For the purposes of this trial, researchers gathered twenty-six patients. All had confirmed cases of pleural mesothelioma. They were administered injection dose of vinorelbine -30 mg/m(2) on days 1 and 8 of a 21-day-cycle in addition to a single 130 mg/m(2) dose of oxaliplatin on day 1.
The primary method of measuring patient response to these chemotherapy drugs was spiral computed tomography scans (CT Scans). Scans taken prior to treatment were compared with those taken after treatment with special concern paid to tumor size.
This clinical trial showed similar results percentage-wise to the previous clinical trials involving only vinorelbine. Six patients saw partial remissions while seventeen experienced progression-free survival for up to 4.7 months. The overall total response rate was 23%.

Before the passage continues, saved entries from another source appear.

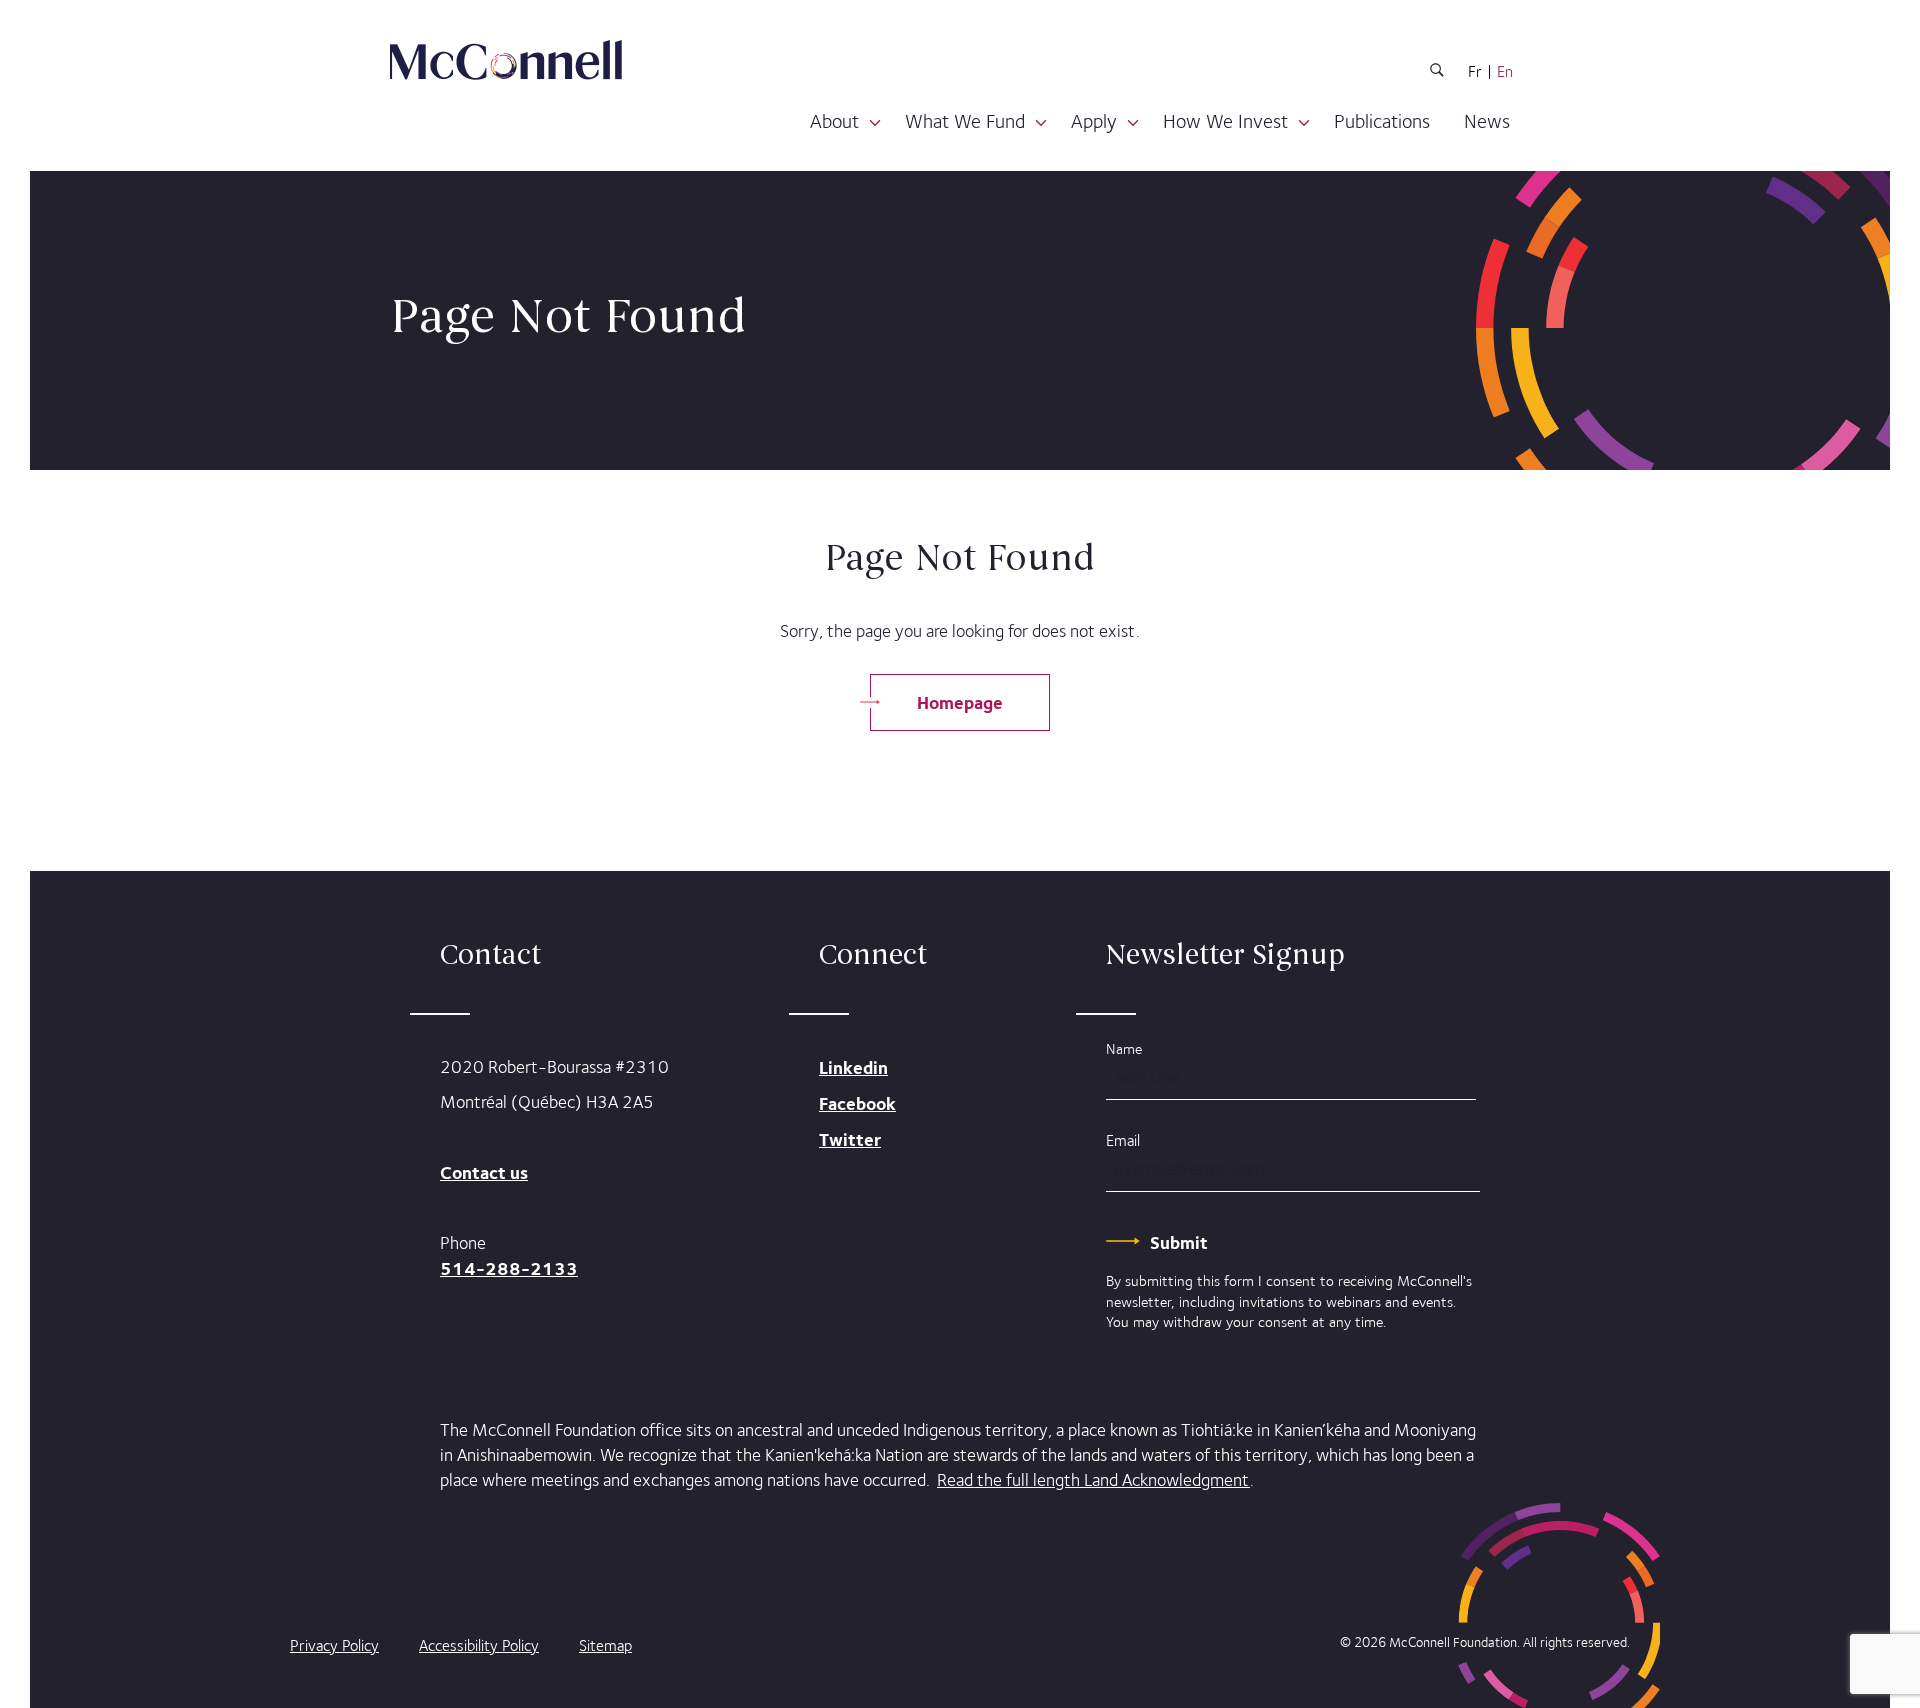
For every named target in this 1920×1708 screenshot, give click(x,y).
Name (1124, 1048)
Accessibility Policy (479, 1645)
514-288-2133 (509, 1268)
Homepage (960, 702)
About (834, 121)
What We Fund (965, 121)
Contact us (484, 1172)
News (1487, 121)
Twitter (850, 1139)
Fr (1475, 72)
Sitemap (605, 1645)
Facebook (857, 1103)
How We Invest (1225, 121)
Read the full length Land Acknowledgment (1093, 1480)
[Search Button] (1437, 73)
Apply (1094, 121)
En (1505, 72)
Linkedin (853, 1067)
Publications (1382, 121)
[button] (875, 123)
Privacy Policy (334, 1645)
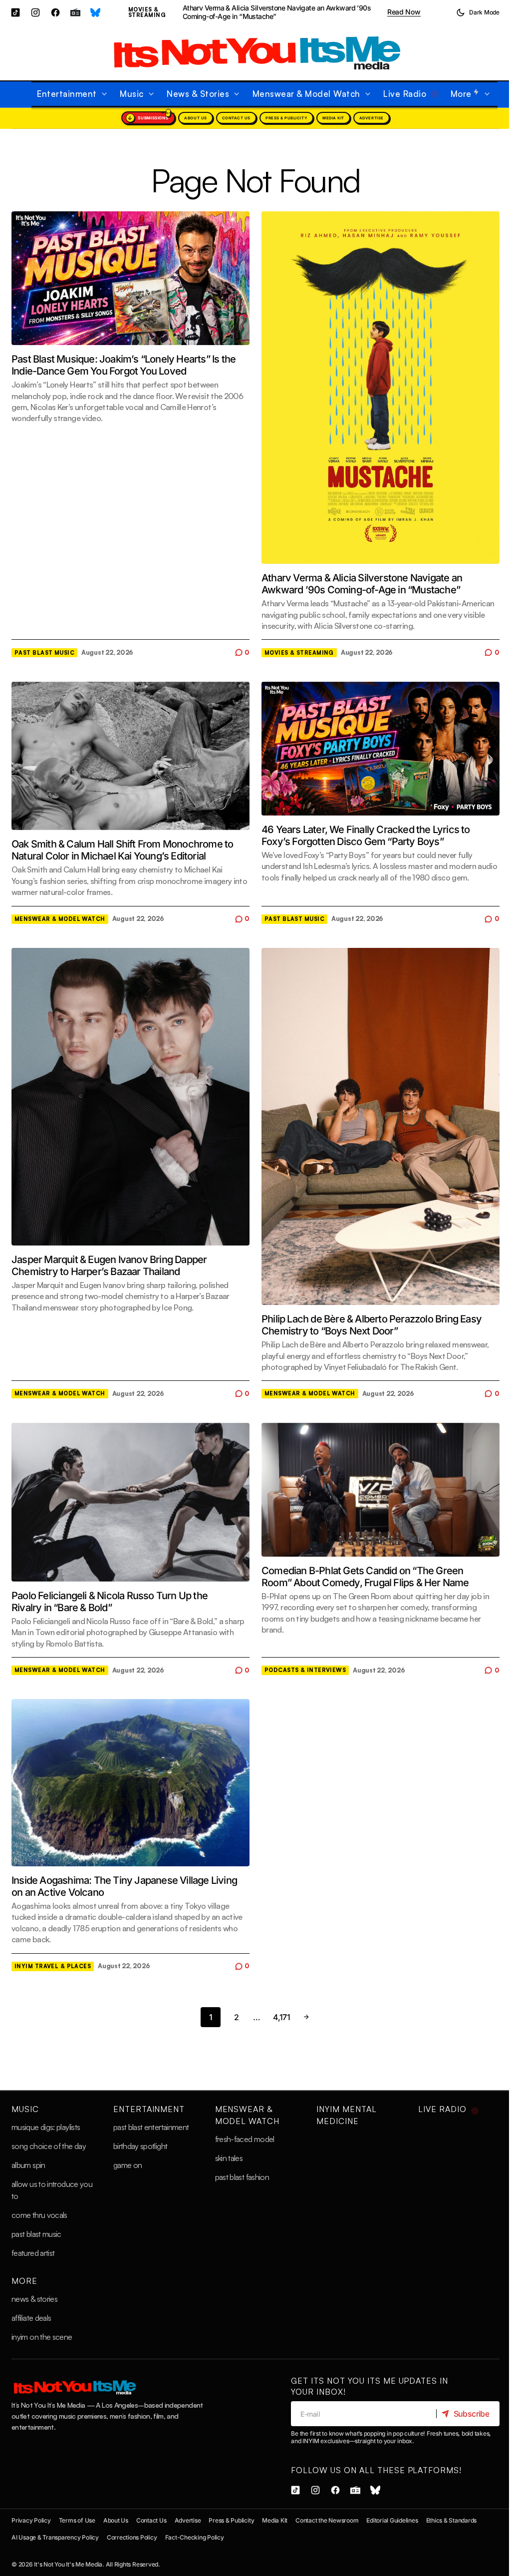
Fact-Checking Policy (194, 2537)
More (24, 2281)
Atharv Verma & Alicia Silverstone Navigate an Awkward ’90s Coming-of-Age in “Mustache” (277, 12)
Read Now (404, 12)
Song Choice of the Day (48, 2146)
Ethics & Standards (451, 2520)
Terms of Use (77, 2520)
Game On (127, 2165)
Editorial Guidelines (392, 2520)
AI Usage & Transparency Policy (55, 2537)
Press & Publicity (286, 118)
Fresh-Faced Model (244, 2139)
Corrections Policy (132, 2537)
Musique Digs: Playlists (45, 2127)
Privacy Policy (31, 2520)
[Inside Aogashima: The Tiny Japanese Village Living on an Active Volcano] (130, 1782)
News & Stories (34, 2299)
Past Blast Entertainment (151, 2127)
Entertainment (149, 2109)
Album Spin (28, 2165)
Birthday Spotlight (140, 2146)
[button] (478, 12)
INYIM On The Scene (41, 2337)
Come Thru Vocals (39, 2215)
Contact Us (236, 118)
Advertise (371, 118)
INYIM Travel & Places (52, 1966)
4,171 (281, 2017)
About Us (195, 118)
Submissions (153, 117)
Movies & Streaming (147, 12)
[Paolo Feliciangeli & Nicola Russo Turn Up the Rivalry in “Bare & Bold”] (130, 1502)
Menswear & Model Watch (59, 918)
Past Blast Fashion (242, 2177)
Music (25, 2109)
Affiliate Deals (31, 2318)
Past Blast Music (44, 652)
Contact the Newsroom (326, 2520)
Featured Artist (32, 2253)
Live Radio (442, 2109)
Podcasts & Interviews (305, 1670)
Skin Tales (229, 2158)
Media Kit (333, 118)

The treatment was generally well accepted by patients, though not as well as vinorelbine treatment alone. Side effects were similar to traditional chemotherapy including neutropenia (depressed immune response,) phlebitis (inflammation of veins, usually in the legs,) nausea, vomiting, and constipation.
Patients were also assessed with a self-report quality of life test called the Rotterdam symptom checklist and the results showed improved lung function and improved psychological well-being, even as other physical symptoms deteriorated.
While researchers were pleased with the disease response rates, they were troubled by the slightly increased toxicity they saw. They concluded that this combined treatment really didn’t benefit patients much more than single drug treatment using vinorelbine. However, that did not discourage them from suggesting that viable “doublet” treatments were still available with other drug combinations.